二、资产价值与“产权”三组权利的完整程度的关系
在“产权经济学”的范畴里,“资产”的概念是一个非常广义的概念。“资产”是指“一切可以带来收入的物品”。这些收入根据市场利率而求得的折现值,就是资产的价值。“产权”的三组权利的完整程度与资产价值的高低有着非常密切的关系。简单来说,“产权”的完整程度越高,资产的价值就越高;反之,资产的价值就越低。这就是为什么西方国家非常强调“私有产权神圣不可侵犯”的根本原因。因为如果产权不完整(被侵犯了),有关资产的价值就会降低。 但是,所谓产权的完整,只存在于理论上。

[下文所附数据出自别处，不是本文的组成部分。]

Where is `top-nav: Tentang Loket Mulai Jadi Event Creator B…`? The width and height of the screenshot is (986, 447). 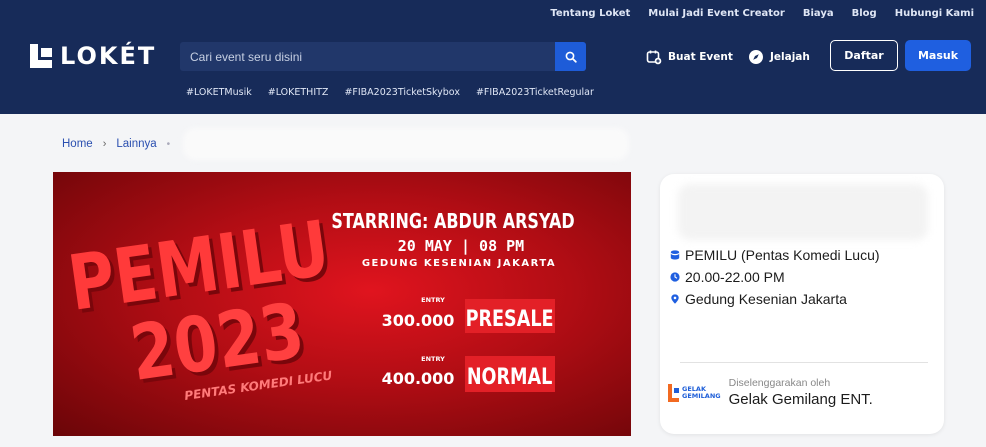 top-nav: Tentang Loket Mulai Jadi Event Creator B… is located at coordinates (762, 14).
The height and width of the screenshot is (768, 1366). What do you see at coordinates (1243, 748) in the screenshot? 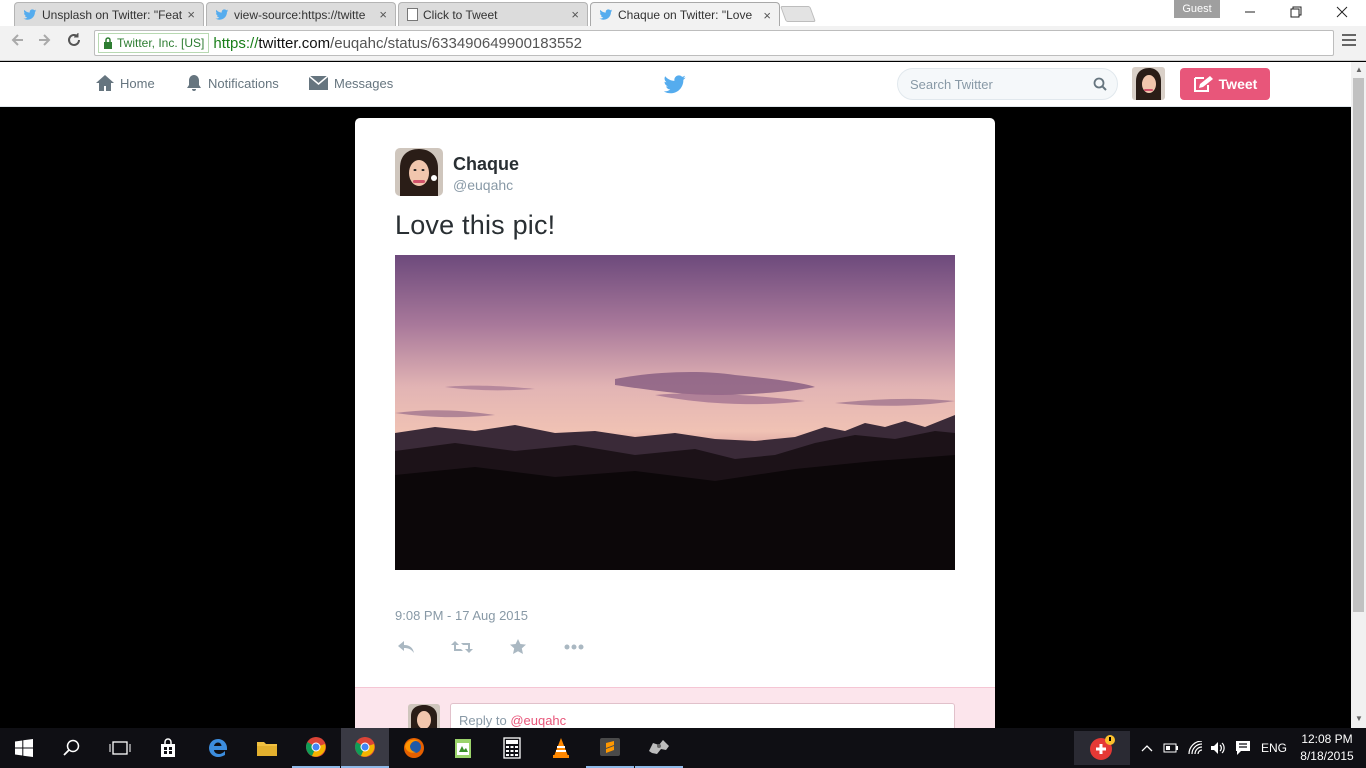
I see `action-center-icon` at bounding box center [1243, 748].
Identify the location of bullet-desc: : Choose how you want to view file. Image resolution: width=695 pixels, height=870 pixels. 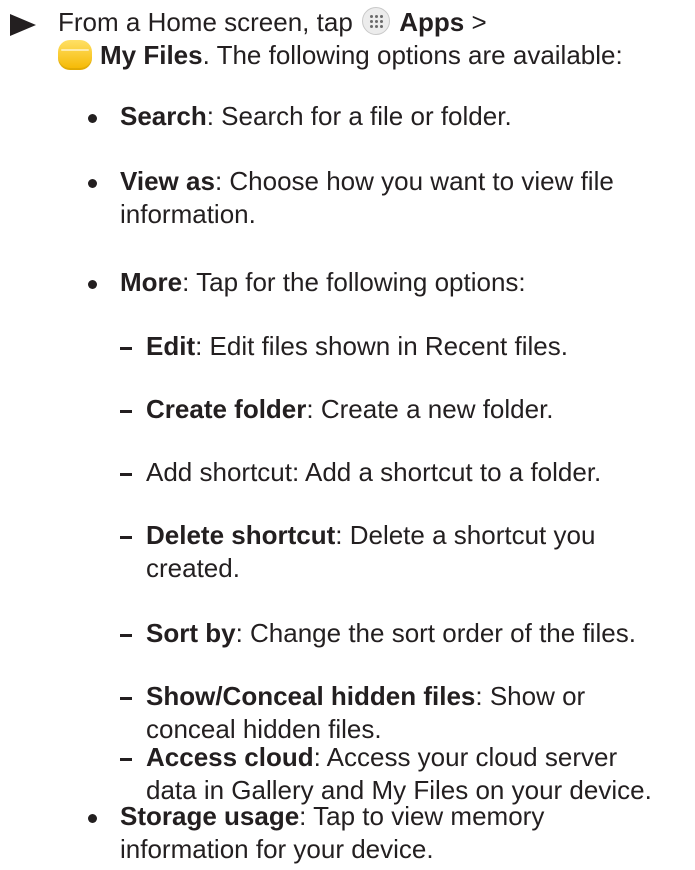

在现实之中,产权的权利永远都不可能是完整的,它总是受到各种法律制度、道德规范、风俗习惯的约束。下面不妨举一个具体而简单的例子以说明这一点。例如,某人有一个苹果,根据前面对于产权的三组权利的分析,他就拥有对这个苹果的“使用权”。他可以吃掉它,可以扔掉它,可以把它卖掉,还可以免费地送给别人。总而言之,表面看起来,他爱怎么样处理这个苹果就怎么样处理它,别人没有任何权利来干涉他的自由。然而,此人对这个苹果的“使用权”其实还是受到一定的限制的。例如,他不可以把这个苹果砸到别人的头上去(法律禁止),不可以吃完这个苹果后把垃圾扔到邻居院子里去(道德谴责),不可以在开会的时候公然大嚼这个苹果(礼貌等风俗习惯反对),等等。 由此可见,即使很简单的一件物品,很简单的“使用权”的问题,严格地追究起来,有关的权利仍然是不完整的,受到了诸多因素的制约。因此,弗里德曼说:“从来就没有不受任何约束的自由,自由都是有约束的自由。”这里的“自由”实际上指的就是“权利”,而且指的就是“产权”的三组权利。没有任何约束的自由或权利,不但是不现实的,也绝对不是所谓值得追求的“理想状态”。 因此,问题的关键并不在于有没有所谓“绝对的自由”、“完整的产权”或“不受约束的权利”,而是在于有关的约束所导致的产权不完整,在多大的程度上会影响到资产的“相对”价值。从前面关于苹果的例子可以看到,由于对于苹果“使用权”的约束,实际上并不仅仅对苹果的产权持有者有效,而是对社会的所有人都有效,因此这一约束所导致的苹果产权的不完整,完全不会影响到苹果的“相对”价值。